Thank you very much for submitting your manuscript "RHEB/mTOR-hyperactivity causing cortical malformations drives seizures through increased axonal connectivity" for consideration as a Research Article at PLOS Biology. Your manuscript has been evaluated by the PLOS Biology editors, an Academic Editor with relevant expertise, and by several independent reviewers.

The reviews of your manuscript are appended below. As you will see from their detailed responses, the reviewers have noted that the study is well conducted and presents a useful model. However they have raised a number of specific concerns which will need to be addressed in order for your manuscript to be considered for publication at PLOS Biology. For example, Reviewer 1 would like you to confirm whether RHEB-p.P37L-cortical cells are excitatory neurons and requests additional characterization of GABAergic interneurons in pathological regions. Reviewer 2 notes a number of locations that require additional clarification, discussion of relevant literature, and additional analyses to be performed to strengthen the study. Reviewer 3 would like the mutant RHEB (RhebP37L) to be compared to a WT RHEB control, instead of a vector alone. Reviewer 3 also asks whether survival is affected in mice expressing RhebP37L, and whether these animals exhibit behavior seizures.

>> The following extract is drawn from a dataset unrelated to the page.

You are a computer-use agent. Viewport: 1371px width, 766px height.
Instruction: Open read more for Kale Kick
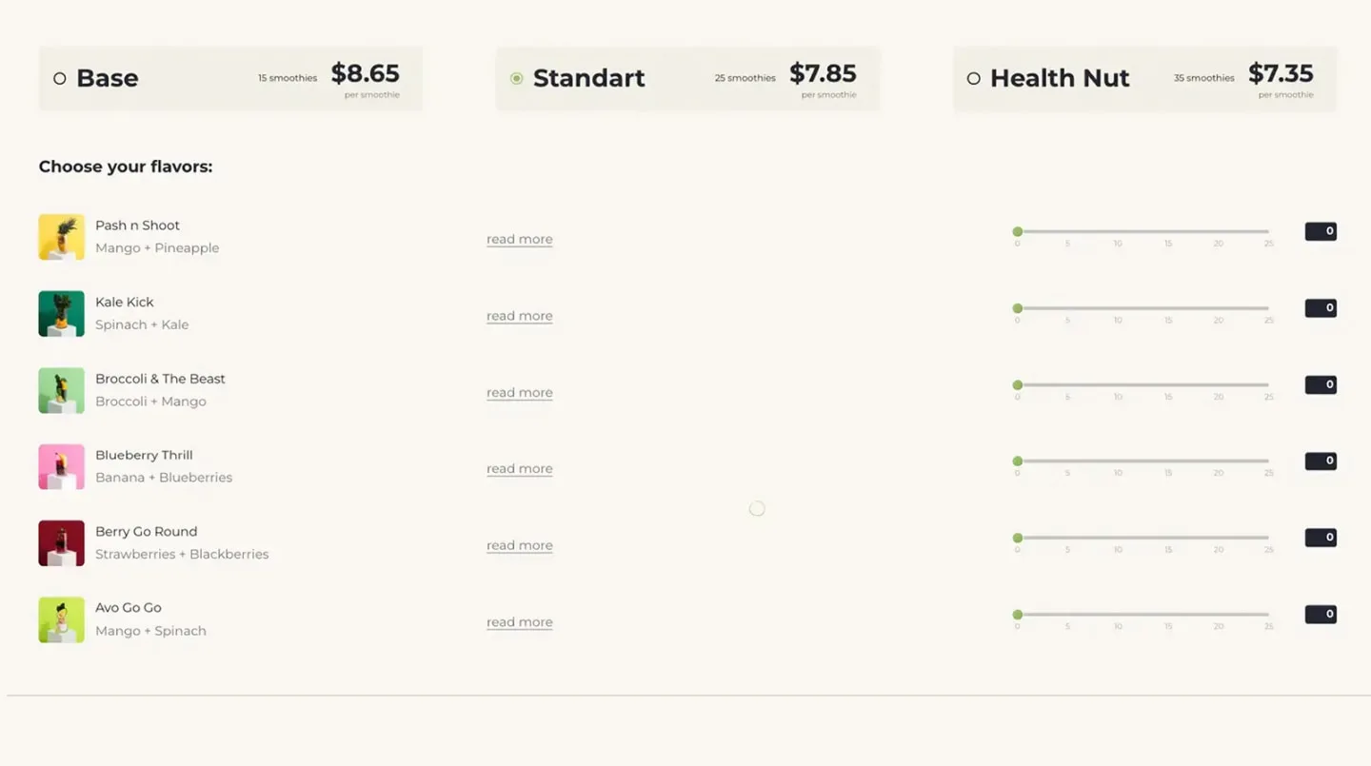[x=519, y=316]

In light of these reviews, we will not be able to accept the current version of the manuscript, but we would welcome re-submission of a much-revised version that takes into account the reviewers' comments. We cannot make any decision about publication until we have seen the revised manuscript and your response to the reviewers' comments. Your revised manuscript is also likely to be sent for further evaluation by the reviewers.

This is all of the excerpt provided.